Trudno, miałam się przyznawać, to walę z grubej rury: dziś rano 86 kg!!! I co wy na to? Mało nie spadłam z wagi. A potem co?! NO dalej żarłam cały dzień jak głupia. Jutro kupuję farbę: świński blond
bezkonserwantow
11 sierpnia 2007, 18:29dawno cię nie było.
aniulciab
4 sierpnia 2007, 18:52dobry krok, żeby coś zmienić :) trzymaj się cieplutko... ja człowiek wpadnie w taki trans to je je je... i je... a może warzywka jakieś pomogą :) można brzuszek zapchać i mało kalorii :)
ewaneczka
3 sierpnia 2007, 21:50pewnie Cie nie ma w domu skoro nic nie piszesz, bo nie chcę nawet myśleć, że się poddałaś. Pozdrawiam, a TY wracaj do dietkowania
bezkonserwantow
28 lipca 2007, 20:02udanych wakacji!
stellabella
27 lipca 2007, 23:22Farba to chyba nie pomoże,ale kaganiec i owszem!A tak poważnie nie daj się łakomstwu przecież to potrafisz!
jolakuncewicz
23 lipca 2007, 08:56czy już wyjechałaś ? czy wzięłaś się za siebie ?
JoannaGR
22 lipca 2007, 22:55jestem, ale wiem o czym mówisz, mam to samo też zmarnowałam kochana bierzemy się od poniedziałku !!!!!!!
ako5
17 lipca 2007, 12:52Usmiałam się.....Boszsze gdyby my takie madre brunety były, to nie musiałybysmy się odchudzac....Ale jak tu nie napić się piwa?????pozdrawiam Ala
jolakuncewicz
17 lipca 2007, 11:32kurcze rozbawiłaś mnie.

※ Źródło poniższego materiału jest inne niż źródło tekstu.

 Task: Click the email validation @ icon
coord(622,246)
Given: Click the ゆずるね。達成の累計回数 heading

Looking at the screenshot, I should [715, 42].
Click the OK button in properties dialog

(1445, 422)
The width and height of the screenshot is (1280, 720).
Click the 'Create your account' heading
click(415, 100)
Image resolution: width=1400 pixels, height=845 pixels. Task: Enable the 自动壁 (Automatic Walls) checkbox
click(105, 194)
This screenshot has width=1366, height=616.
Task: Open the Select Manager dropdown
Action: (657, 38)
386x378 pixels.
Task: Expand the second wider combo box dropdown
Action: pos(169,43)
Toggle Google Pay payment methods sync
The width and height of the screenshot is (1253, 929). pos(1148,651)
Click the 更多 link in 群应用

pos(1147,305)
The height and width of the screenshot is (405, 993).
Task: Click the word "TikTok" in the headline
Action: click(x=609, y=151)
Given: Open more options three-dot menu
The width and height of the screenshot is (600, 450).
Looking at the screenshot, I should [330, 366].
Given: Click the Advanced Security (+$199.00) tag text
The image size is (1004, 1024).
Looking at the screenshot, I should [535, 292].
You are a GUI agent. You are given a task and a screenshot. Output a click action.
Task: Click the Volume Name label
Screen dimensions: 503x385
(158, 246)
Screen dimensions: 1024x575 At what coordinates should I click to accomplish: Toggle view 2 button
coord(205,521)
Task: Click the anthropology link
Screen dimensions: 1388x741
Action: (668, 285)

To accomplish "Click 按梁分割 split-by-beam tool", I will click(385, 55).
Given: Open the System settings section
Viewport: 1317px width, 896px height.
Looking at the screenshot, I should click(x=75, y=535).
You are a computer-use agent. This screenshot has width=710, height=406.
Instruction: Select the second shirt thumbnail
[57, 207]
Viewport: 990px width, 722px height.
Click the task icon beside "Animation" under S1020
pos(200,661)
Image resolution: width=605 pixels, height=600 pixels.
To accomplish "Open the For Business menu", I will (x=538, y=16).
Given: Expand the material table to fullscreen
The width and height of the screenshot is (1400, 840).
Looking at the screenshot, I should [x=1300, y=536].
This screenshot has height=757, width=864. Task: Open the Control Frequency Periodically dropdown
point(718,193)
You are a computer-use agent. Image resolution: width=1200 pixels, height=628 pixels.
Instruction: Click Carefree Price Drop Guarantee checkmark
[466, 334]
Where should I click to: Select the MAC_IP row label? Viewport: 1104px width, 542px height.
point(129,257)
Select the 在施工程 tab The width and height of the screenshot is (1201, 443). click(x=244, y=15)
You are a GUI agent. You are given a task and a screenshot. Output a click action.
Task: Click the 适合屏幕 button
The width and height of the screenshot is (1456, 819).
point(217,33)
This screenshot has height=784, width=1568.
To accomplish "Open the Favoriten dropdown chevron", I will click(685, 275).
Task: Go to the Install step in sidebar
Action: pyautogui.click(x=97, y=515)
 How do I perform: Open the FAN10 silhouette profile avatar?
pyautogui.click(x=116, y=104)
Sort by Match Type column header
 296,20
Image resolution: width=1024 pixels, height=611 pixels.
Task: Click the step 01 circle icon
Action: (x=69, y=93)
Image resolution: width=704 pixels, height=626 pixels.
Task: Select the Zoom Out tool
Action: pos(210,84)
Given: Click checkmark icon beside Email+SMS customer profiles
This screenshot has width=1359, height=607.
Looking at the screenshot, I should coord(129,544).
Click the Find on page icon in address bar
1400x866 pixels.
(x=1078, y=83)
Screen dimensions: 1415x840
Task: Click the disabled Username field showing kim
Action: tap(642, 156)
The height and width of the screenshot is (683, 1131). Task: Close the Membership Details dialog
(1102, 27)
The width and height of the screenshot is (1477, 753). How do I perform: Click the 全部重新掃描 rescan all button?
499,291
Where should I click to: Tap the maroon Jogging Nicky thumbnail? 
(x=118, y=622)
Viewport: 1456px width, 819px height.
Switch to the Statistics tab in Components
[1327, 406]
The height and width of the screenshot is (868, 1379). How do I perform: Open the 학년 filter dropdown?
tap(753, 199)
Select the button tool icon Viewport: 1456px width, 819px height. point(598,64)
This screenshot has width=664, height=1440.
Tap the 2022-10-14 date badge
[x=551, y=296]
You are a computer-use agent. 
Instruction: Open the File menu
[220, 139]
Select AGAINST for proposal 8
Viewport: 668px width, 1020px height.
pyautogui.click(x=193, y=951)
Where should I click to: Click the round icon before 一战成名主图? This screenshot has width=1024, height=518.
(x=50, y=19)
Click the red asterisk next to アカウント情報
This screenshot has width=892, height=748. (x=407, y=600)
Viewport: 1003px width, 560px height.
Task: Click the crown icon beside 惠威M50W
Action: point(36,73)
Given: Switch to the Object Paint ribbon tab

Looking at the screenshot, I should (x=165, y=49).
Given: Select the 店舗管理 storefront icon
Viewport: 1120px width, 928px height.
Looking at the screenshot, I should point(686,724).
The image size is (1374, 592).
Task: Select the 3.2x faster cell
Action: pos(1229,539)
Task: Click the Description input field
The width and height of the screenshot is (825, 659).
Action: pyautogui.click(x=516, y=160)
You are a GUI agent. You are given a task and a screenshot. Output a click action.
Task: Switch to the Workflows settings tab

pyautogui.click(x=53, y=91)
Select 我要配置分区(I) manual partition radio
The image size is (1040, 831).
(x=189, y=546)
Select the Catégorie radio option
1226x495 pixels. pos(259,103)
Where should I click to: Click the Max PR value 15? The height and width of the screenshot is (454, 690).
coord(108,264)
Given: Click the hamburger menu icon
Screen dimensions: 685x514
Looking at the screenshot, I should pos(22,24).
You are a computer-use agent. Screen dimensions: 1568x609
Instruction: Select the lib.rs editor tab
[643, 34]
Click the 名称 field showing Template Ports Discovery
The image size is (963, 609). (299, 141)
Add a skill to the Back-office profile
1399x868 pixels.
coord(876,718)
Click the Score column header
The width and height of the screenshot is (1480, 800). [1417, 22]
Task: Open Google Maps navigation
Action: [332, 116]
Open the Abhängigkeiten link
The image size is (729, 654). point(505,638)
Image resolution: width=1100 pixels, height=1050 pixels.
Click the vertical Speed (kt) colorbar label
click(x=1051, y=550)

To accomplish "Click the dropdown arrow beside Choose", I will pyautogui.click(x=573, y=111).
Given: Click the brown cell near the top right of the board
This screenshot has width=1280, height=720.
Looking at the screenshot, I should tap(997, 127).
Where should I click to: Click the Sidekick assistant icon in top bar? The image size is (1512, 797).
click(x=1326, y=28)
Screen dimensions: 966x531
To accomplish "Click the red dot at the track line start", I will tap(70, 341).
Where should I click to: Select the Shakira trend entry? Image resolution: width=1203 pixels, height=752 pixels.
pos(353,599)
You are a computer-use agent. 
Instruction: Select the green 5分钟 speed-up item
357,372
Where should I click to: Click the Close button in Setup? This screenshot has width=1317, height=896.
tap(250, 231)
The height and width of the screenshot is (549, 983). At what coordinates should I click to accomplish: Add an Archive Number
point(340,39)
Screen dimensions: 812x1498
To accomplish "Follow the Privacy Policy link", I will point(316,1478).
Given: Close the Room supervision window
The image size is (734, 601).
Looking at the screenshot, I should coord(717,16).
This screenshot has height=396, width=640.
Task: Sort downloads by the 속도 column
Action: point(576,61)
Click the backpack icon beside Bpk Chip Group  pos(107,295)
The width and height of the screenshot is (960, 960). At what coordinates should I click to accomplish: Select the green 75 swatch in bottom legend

A tak na poważne to spręż się w sobie i pilnuj tego co jesz.Nie wiem jak Ty, ale ja jak zjem na śniadanie grahamkę z dodatkiem czy bez i do tego kefir 400 ml- to bardzo mnie syci i nie ma dużo kalorii.Spróbuj może w ten sposób: ))
Azya
17 lipca 2007, 07:41Nie bój się, ja też grzeszę... Ostatnio nie jest tak pięknie, jak na początku. Ale ważne, żeby się trzymać dalej. U Ciebie też rozsądek bierze górę (teoretycznie, hihi, tak jak u mnie). Już nie raz mój mi mówił "przefarbuj się na blond"... Oj, żeby chociaż to przefarbowanie pomogło.... hahaha. Zabieramy się zatem dalej za siebie!! Będzie dobrze, zobaczysz!! (jakkolwiek by nie było :D:D:D:D )... Pozdrowieńka, A.
izunia2007
17 lipca 2007, 04:49Witam!Mamy bardzo podobne wymiary,wiec bede do ciebie czesto zagladac.Dopisuje cie do ulubionych.Pa!